Family History Linked to Rheumatoid Arthritis, but Can It Also Be Linked to Treatment Effectiveness?

A recent study looked at hereditary factors as a predictor of response to treatment for rheumatoid arthritis (RA). It also sought to identify a link between heredity and the clinical presentation of RA.

Clinical research has firmly established that family history of rheumatoid arthritis (RA) is among the strongest risk factors for developing RA. Less study has been undertaken regarding hereditary factors as a predictor of response to treatment. A recent Swedish study in Annals of the Rheumatic Diseases took aim at that prime target. It also sought to identify a link between heredity and the clinical presentation of RA, which is dependent on a number of factors beyond direct genetic links.

Sweden is a rich clinical environment for looking at long-term hereditary links, in part because of a national, somewhat centralized system put in place in the 1950s and more or less continuing today. While the country’s system is not without faults—notably, coordination of care among hospitals, primary care physicians, and county health care facilities—it is widely regarded as one of the best in the world. Although coordination of care is an issue, there are several well-established registries that allow for comprehensive studies of treatment outcomes over multiple generations.

The Annals study looked through years of data collected through the Swedish Multi-Generation and Patient registers for family history of RA. Clinical presentation was examined among patients with early RA 2000—2011 (symptom onset <12 months before inclusion, N=6869), and response to methotrexate (MTX) monotherapy in the subset starting this treatment (N=4630).

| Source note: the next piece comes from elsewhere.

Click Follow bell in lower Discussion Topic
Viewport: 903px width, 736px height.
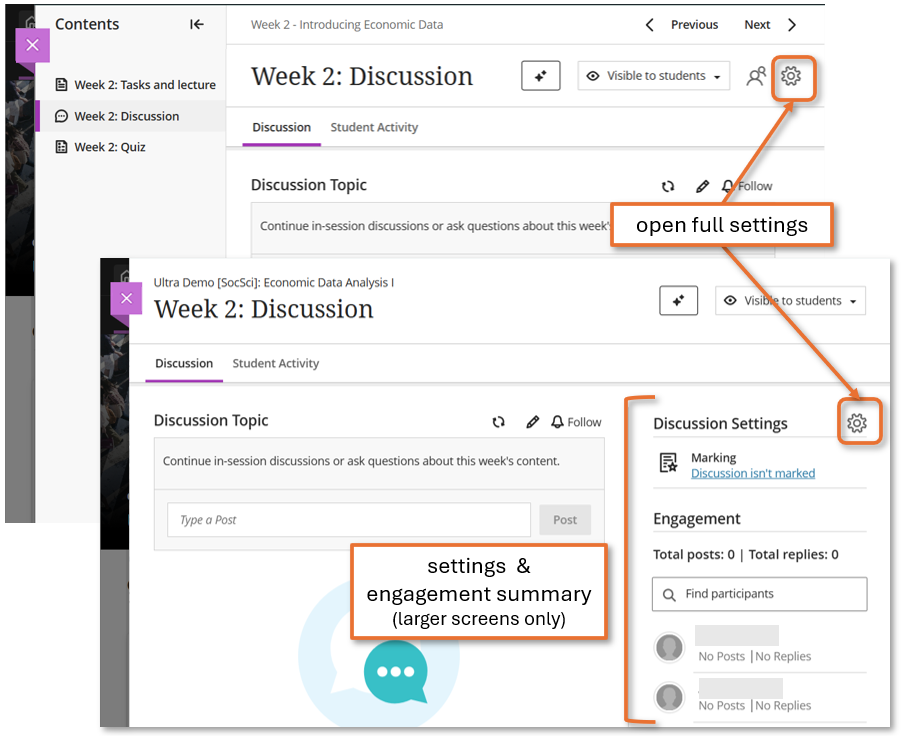(576, 422)
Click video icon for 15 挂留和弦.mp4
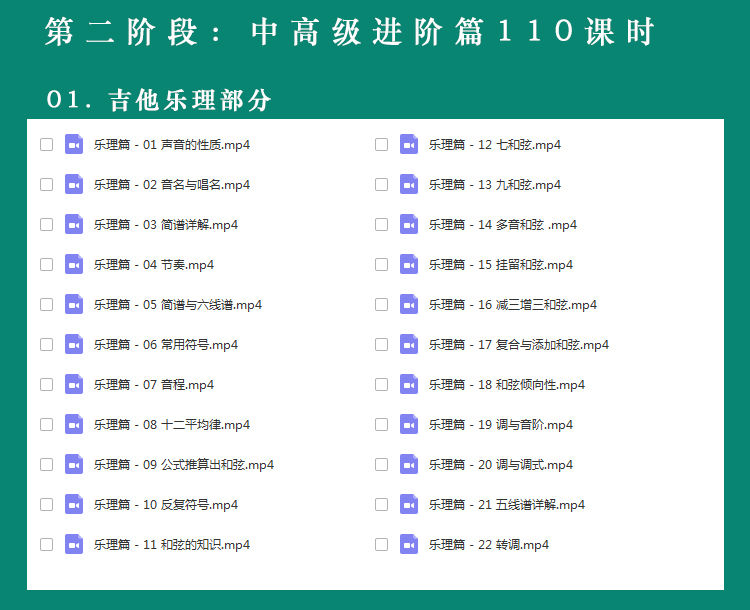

Family history of RA was defined as diagnosed RA in any first–degree relative.

The study authors looked at the clinical response in patients who were given tumor necrosis factor inhibitors (TNFi) as the first biological disease-modifying anti-rheumatic drug. Effectiveness of the drug was estimated using linear and generalized logistic regression models. The results were examined in correlation to family history with clinical characteristics, drug survival, European League Against Rheumatism (EULAR) response and change in disease activity at 3 and 6 months. The results were then measured against relatives’ response to the same (or very similar) treatment.

The study revealed that patients with early RA with family history of RA were more often rheumatoid factor positive, but with no other clinically meaningful differences in their clinical presentation. According to the study authors, “Family history of RA did not predict response to MTX or TNFi, with the possible exception of no versus good EULAR response to TNFi at 6 months (OR=1.4, 95% CI 1.1 to 1.7).”

Interestingly, however, having a relative who discontinued TNFi treatment within a year increased the odds of doing the same, despite that lack of familial correlations in change in disease activity measures. Future research will likely focus on hereditary similarities to other RA treatments.